> Text provided
────────────────────────────────────────

-1

I am using lapply to read a list of files. The files have multiple rows and columns, and I interested in the first row in the first column. The code I am using is:

lapply(file_list, read.csv,sep=',', header = F, col.names=F, nrow=1, colClasses = c('character', 'NULL', 'NULL'))

The first row has three columns but I am only reading the first one. From other posts on stackoverflow I found that the way to do this would be to use colClasses = c('character', 'NULL', 'NULL'). While this approach is working, I would like to know the underlying issue that is causing the following error message to be generated and hopefully prevent it from popping up:

"In read.table(file = file, header = header, sep = sep, quote = quote, : cols = 1 != length(data) = 3"

A. Suliman
  • 12,923
  • 5
  • 24
  • 37
Tanjil
  • 198
  • 1
  • 17

1 Answers1

3

It's to let you know that you're just keeping one column of the data out of three because it doesn't know how to handle colClasses of "NULL". Note your NULL is in quotation marks.

An example:

write.csv(data.frame(fi=letters[1:3],
                            fy=rnorm(3,500,1),
                            fo=rnorm(3,50,2))
,file="a.csv",row.names = F)

────────────────────────────────────────

(Rows showing where targets appear)
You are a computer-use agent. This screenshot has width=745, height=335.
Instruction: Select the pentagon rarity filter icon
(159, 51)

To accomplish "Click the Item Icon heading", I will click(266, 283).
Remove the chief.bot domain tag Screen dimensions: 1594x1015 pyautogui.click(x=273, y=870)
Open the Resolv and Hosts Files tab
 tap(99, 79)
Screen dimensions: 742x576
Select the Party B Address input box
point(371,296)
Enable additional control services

────────────────────────────────────────

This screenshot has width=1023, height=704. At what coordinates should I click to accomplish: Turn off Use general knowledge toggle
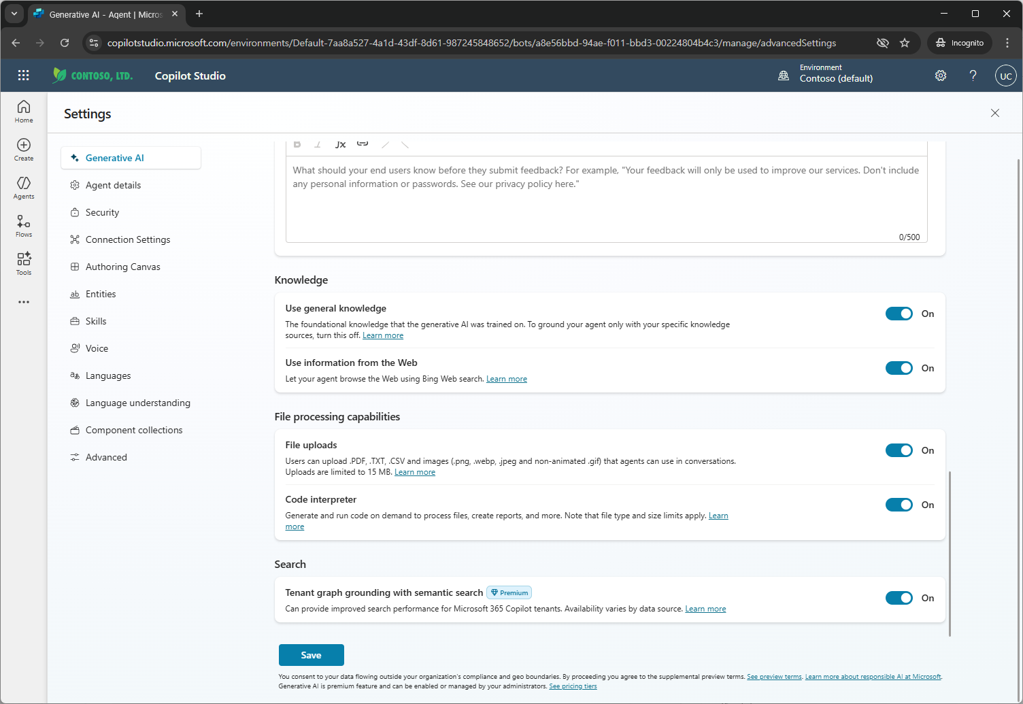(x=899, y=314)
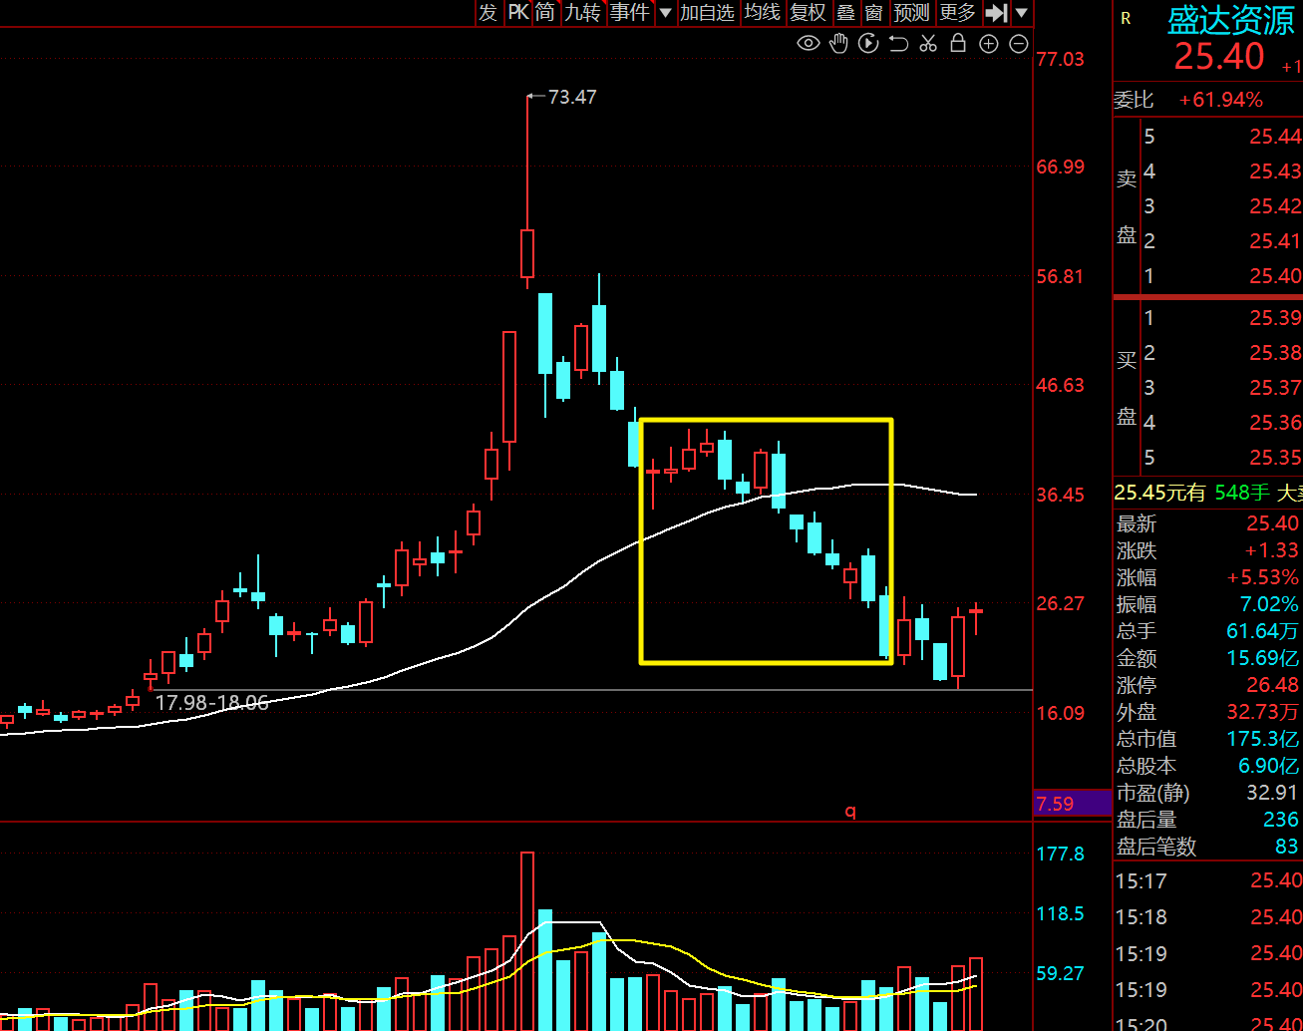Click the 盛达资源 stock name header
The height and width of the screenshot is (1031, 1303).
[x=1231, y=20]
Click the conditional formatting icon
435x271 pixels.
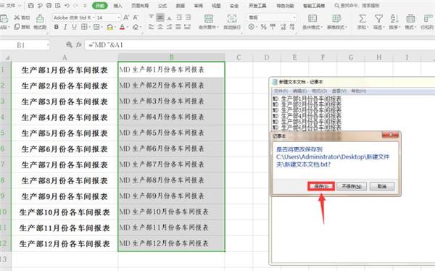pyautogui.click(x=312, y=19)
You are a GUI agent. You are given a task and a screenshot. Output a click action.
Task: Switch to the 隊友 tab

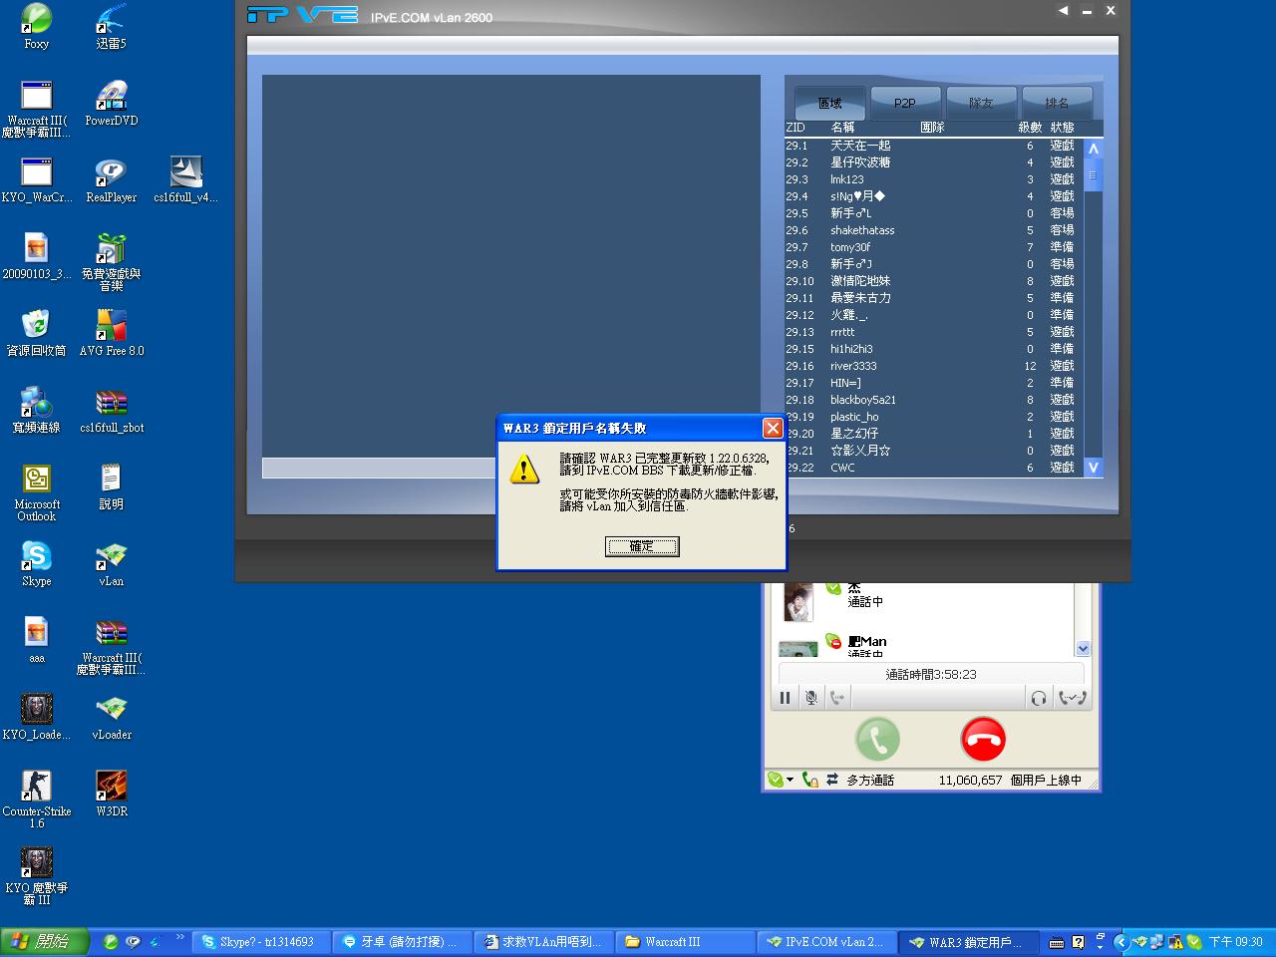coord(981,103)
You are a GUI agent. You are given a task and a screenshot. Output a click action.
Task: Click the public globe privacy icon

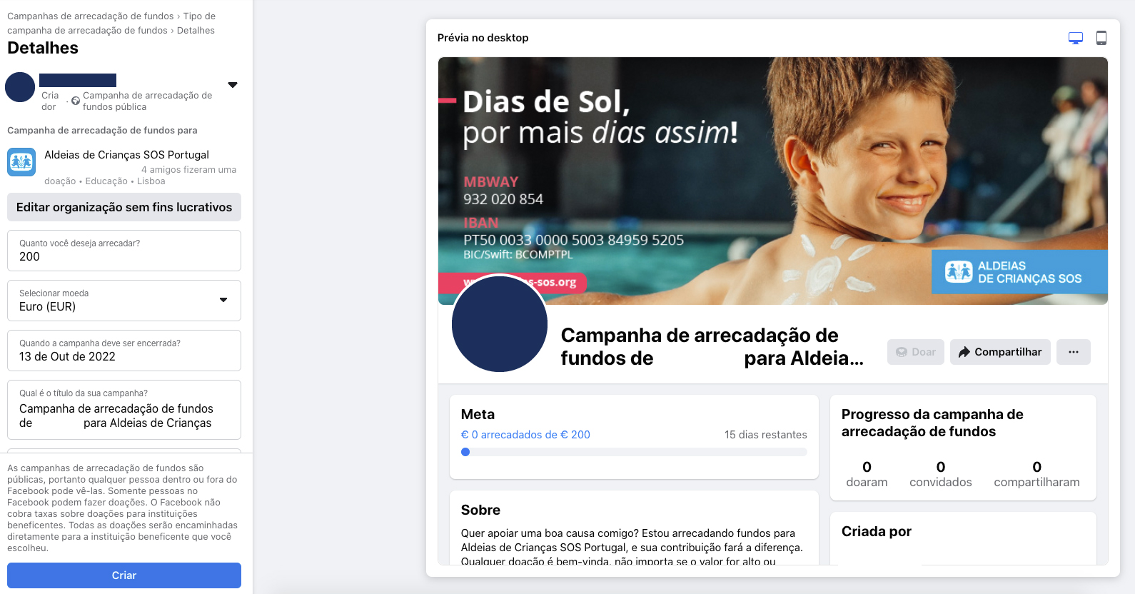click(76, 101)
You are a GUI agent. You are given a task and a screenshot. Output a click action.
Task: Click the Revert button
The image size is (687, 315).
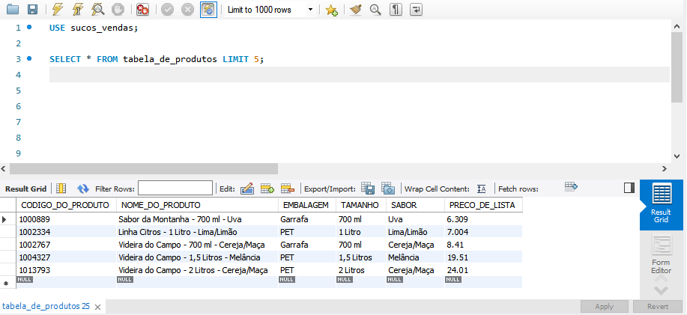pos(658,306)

────────────────────────────────────────

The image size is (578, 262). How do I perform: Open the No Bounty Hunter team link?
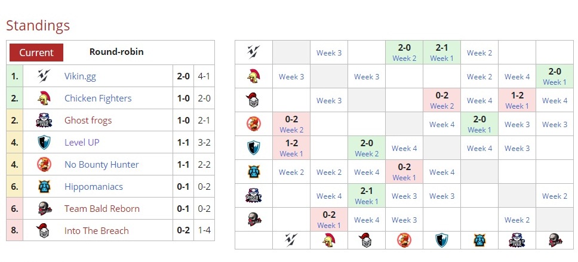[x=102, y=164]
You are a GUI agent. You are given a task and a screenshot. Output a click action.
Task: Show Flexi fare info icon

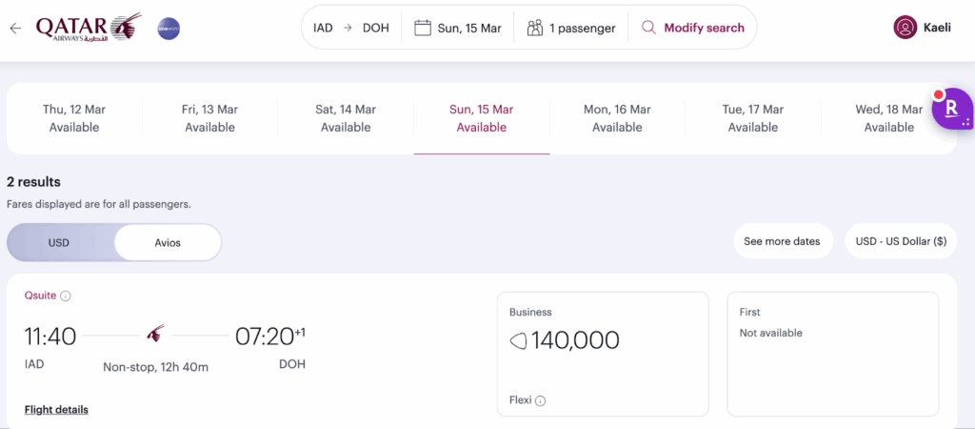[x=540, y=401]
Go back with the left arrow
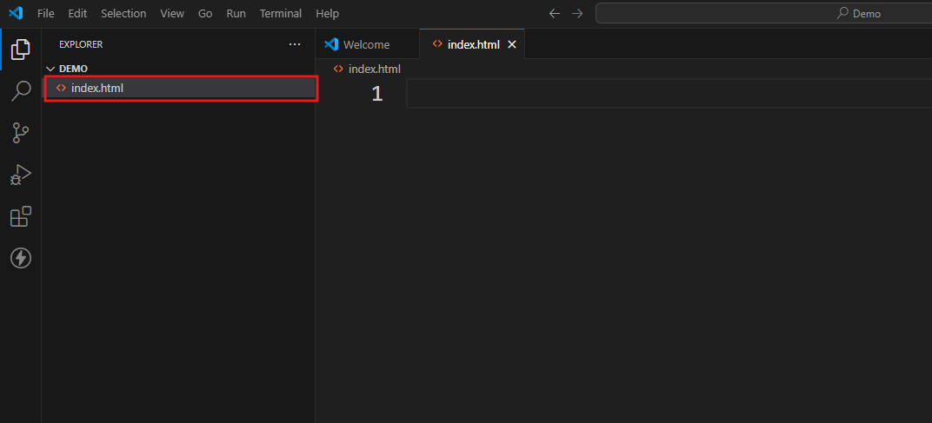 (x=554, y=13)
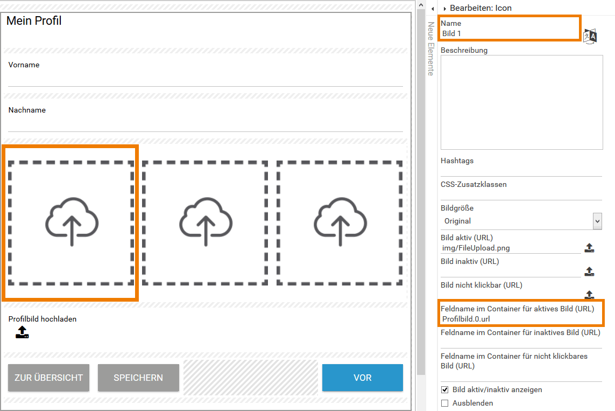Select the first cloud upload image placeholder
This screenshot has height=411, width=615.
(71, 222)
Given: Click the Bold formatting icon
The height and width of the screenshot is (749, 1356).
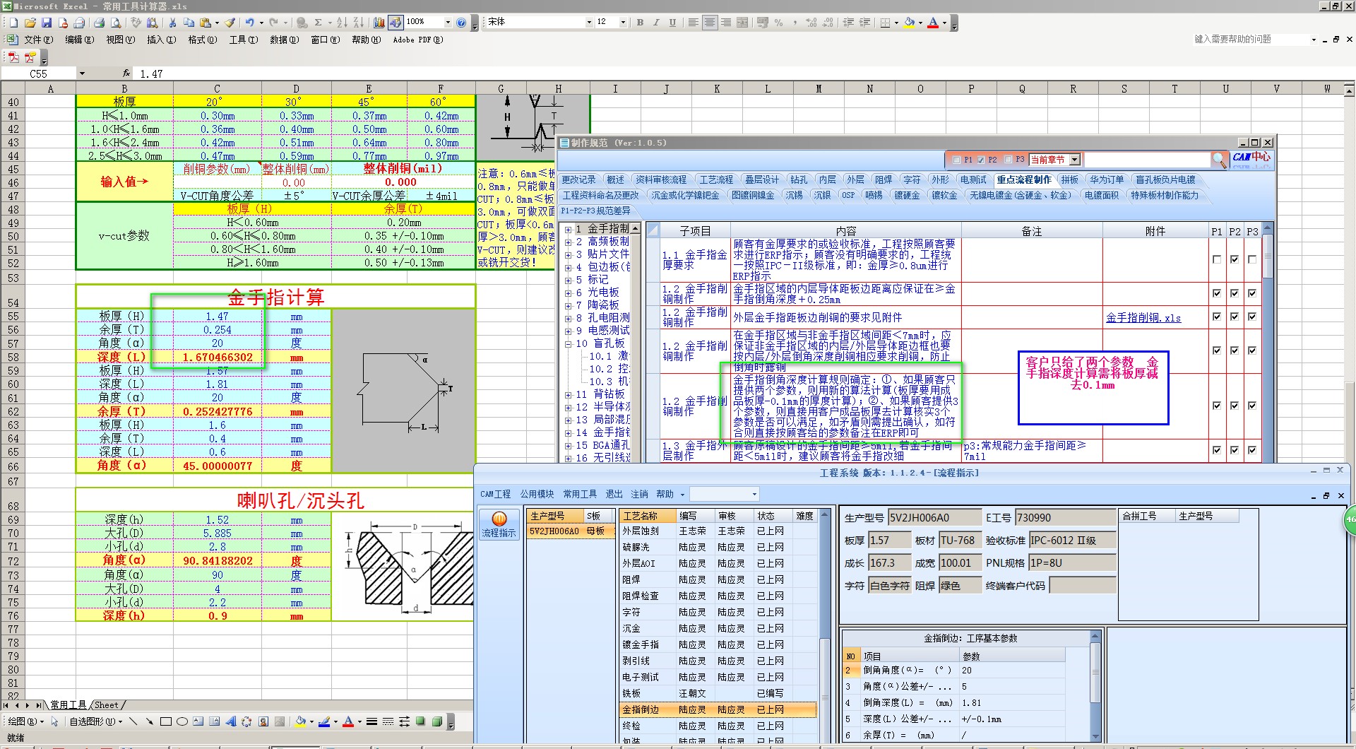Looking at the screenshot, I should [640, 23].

────────────────────────────────────────

> Written request 1
In the read.csv thread, what colClasses setting did the asker find in other posts for reading only the first column?
> Written request 2
Copy the stretch of the read.csv thread from "I am using lapply" through "c('character', 'NULL', 'NULL'))", substituting "documents" for "files".
Answer from the read.csv thread alone.

> Correct output 1
colClasses = c('character', 'NULL', 'NULL')

> Correct output 2
I am using lapply to read a list of documents. The documents have multiple rows and columns, and I interested in the first row in the first column. The code I am using is:

lapply(file_list, read.csv,sep=',', header = F, col.names=F, nrow=1, colClasses = c('character', 'NULL', 'NULL'))